I've given up on the poblanos. Mostly given up on the jalapeno: no more light assistance but still covered in some layers of freeze cloth: you never know. Most the veggies seem to spring back somewhat once the morning light FINAally hits them, at 11 am. I would live on the low point of the street with my house blocking am light during winter hours. And it's only been a start. This week/weekend is calling for temps in the low twenties that could feel like the TEENS with the wind. This is some of the coldest weather we've had in Austin for 15 years.

I'm not giving in though: i fight the frost! Tent City has been resurrected. Christmas lights border the edges and the heat lamp has been stolen from The Ladies' coop and inserted under the sheets to hopefully provide yummy warmth to the broccoli, kale, and mesclun greens through the coolest of nights (and hopefully not a brush fire.) What about The Ladies though: they're not used to cold-as-heck weather either. I plan on wrapping their coop with a tarp today to seal out the wind. Hopefully they'll get by with their down covered bodies adn no heat lamp.  I'm also strolling through the various raised beds I've been ignoring and piling up old leaves (thank you, leaf filled back yard) to cover some of the green garlic tips - we'll see if that helps AT all or if the leaves all blow off and i'm left with no harvest from a rather spendy garlic crop.



So wish me luck. I want to eat those broccolis, not watch them feed the compost.

Do you garden down here in the south? Are you trying to save your Winter plantings or letting them frost like "normal" gardens do in the Winter?

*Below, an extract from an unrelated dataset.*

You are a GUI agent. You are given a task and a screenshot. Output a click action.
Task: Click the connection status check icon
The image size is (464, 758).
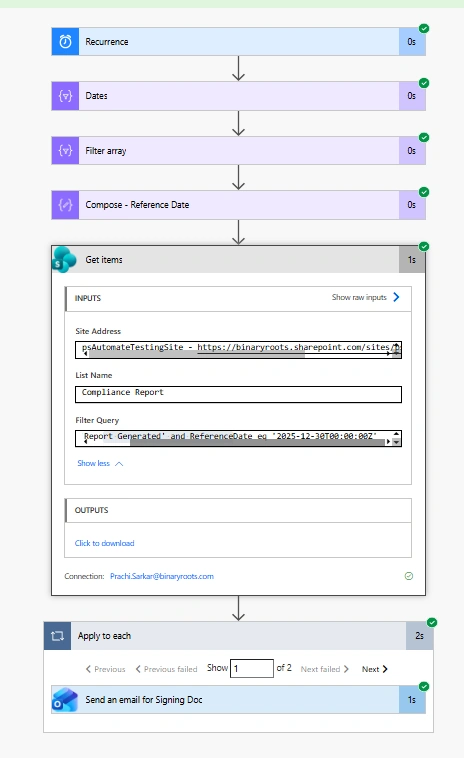pyautogui.click(x=409, y=576)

Thursday, December 3, 2009

Let it Snow!

We'll see about that. But after further deliberation I've decided to try and cover all the veggie babies - or at least all that i have the sheets to cover with.

Welcome to Tent City:




There is a lamp in this one to keep the peppers warm, but hopefully not burst aflame.


Wednesday, December 2, 2009

Cold Nights are Coming!

I use the term "cold" loosely - but the peppers and other tender plants certainly think low thirties/ high twenties is not their cup of tea.


So today i spent a bit of time pruning, piddling, and setting up bizarre structures over which i drape freeze cloth/ sheets/ random chunks of plastic sheeting.... depending on how cold it really gets.


I am NOT by any means doing a super great job of it - i am approaching my winter garden with a "we'll see what survives and what doesn't" mentality. It would be great if the eggplants came back next spring or stuck around all winter, but i won't mind if they freeze to death. Same goes for the bell peppers. The hot peppers, on the other hand, are destined for perennialness and have been covered... poorly. Ha, so we'll see how it all goes. I figure: may the best plant survive to thrive another season, all weaklings may recede.



Pretty garden with all sorts of volunteer marigolds, ridiculously growing back after being hacked to the ground eggplants, and pretty baby lettuces.

Lettuces, marigolds and kales, oh my!


Elephant garlic is getting BIG. Mulched with pecan shells from hours of pecan shelling.

Pulled the basil, planted more kale things, garlic is growing bigger and bigger.